As low cost alone is no longer the driving competitive advantage in the site selection process, successful locations are those that have developed their skill set niches.

Q1 2016
The 2015 Corporate Survey results illustrate very precisely the major trend that we are seeing in the marketplace. The most sought-after companies by economic developers are actively chasing very select and in-demand skill sets. Irrespective of the industry, corporate decision-makers are seeking the “value add” quotient for their businesses, and they are searching for and catering to that talent factor with increasing ferocity. In a mature value-added economy like the U.S., a location would be wise to prove its particular value proposition and help match corporate needs to the requisite type of skilled labor it has to offer.
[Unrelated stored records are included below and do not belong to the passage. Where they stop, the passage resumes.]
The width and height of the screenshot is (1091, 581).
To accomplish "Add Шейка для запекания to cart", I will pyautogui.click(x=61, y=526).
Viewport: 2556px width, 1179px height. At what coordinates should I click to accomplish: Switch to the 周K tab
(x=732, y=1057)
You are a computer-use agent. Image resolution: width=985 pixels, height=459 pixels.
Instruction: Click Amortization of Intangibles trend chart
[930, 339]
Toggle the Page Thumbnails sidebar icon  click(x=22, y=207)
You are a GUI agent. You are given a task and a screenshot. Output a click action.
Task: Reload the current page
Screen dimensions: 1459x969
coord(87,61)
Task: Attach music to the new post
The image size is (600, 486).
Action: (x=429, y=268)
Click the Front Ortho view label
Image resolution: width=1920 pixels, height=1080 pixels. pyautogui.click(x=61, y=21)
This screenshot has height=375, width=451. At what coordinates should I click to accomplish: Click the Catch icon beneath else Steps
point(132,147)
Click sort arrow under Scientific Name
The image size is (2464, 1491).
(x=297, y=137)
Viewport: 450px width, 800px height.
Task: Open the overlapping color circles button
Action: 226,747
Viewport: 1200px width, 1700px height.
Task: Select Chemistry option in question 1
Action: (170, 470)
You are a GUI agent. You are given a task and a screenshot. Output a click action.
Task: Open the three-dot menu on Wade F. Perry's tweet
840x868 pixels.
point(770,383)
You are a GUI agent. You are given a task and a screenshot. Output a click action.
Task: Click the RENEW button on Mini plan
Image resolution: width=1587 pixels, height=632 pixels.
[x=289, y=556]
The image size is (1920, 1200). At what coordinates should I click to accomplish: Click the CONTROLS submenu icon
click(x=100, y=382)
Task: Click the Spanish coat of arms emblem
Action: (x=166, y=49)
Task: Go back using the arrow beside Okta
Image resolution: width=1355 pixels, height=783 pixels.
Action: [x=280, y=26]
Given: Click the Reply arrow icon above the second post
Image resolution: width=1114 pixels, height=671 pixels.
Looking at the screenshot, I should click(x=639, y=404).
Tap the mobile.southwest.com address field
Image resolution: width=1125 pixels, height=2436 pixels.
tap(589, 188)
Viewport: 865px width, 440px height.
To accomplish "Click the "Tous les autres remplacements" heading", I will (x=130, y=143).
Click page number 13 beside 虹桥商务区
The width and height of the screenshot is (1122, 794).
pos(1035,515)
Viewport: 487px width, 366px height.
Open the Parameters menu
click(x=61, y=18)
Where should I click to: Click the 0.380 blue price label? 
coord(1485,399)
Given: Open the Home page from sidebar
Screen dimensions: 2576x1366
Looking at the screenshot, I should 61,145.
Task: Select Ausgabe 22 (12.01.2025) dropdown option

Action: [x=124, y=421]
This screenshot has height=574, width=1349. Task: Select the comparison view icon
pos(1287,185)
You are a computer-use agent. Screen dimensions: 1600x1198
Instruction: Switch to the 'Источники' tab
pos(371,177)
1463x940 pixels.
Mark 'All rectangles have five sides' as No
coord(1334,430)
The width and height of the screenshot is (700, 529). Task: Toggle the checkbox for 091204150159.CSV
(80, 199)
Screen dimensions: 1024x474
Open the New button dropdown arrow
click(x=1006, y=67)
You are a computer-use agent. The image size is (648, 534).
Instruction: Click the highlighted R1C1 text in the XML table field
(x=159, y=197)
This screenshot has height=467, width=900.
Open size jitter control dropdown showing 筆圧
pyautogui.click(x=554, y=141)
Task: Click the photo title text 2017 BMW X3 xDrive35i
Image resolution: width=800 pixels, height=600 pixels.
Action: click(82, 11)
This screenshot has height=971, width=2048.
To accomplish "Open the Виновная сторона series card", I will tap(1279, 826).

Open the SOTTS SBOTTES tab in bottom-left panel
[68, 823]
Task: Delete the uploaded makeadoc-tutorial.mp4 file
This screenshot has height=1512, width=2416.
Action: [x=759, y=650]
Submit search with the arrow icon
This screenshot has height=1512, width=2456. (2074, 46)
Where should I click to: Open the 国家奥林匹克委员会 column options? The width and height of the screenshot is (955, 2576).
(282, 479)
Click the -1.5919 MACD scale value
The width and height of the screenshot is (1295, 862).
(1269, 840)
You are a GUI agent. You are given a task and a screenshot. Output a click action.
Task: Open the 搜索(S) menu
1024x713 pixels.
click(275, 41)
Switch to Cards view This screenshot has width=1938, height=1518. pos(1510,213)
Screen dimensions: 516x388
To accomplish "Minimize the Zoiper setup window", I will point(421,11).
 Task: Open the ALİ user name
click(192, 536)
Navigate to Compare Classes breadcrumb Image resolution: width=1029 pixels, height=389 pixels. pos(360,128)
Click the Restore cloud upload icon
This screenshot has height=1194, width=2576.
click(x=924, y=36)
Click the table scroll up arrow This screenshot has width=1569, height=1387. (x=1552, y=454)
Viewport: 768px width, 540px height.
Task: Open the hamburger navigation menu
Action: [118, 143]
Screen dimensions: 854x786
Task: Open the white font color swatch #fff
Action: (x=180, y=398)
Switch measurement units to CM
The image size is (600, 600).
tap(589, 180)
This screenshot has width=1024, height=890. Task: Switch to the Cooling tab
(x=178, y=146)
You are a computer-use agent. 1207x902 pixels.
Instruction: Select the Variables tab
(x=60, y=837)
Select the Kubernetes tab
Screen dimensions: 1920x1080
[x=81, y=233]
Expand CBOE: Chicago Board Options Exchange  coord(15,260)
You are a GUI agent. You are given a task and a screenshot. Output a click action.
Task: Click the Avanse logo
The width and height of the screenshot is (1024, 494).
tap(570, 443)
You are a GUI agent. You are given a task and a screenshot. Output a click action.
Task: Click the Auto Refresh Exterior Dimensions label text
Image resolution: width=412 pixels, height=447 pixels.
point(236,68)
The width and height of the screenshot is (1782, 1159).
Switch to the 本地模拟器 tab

If the site selection process is about anything, at its core, it should be about finding the best possible location to make a particular product or to perform a particular service better than anywhere else. Ultimately, that means finding the workforce that can do the task better than the competition and grow the business. That is why skilled labor is the number-one factor and, to a large degree, why the quality-of-life factor has grown in importance. This is a trend likely to continue.

But there is one catch and it’s the premium paid for that workforce and the attendant amenities. All of the other factors in the survey really reflect costs to ultimately secure that workforce. Determining a location’s value proposition is more important than ever. How those costs are balanced and mitigated against the value-add quotient that the workforce can create is critical in moving a location from short-list to winner.

Macro-economic events like globalization, shale oil, the 2008 recession, and the sustained period of zero interest rates have commoditized many of the survey factors that historically served as cost differentiators across the US. Survey factors like real estate, energy, buildings, highway accessibility, and low-skill labor are all declining in importance as price differences narrow across geographies. Low cost alone is no longer the driving competitive advantage in the site selection process.

Successful locations would be wise to develop their skill set niches and not merely rely on the old cost differential. As more locations compete for high-skilled and value-add jobs in the U.S., the effective use of targeted and useable incentives can be a decided advantage when coupled with the right product in the location process. It’s surprising to see their slight decline in the Corporate Survey as senior corporate decision-makers are actively driving for these benefits on projects, and now they can often be the deciding number in the value proposition calculation and a key differentiator amongst the short-list contenders.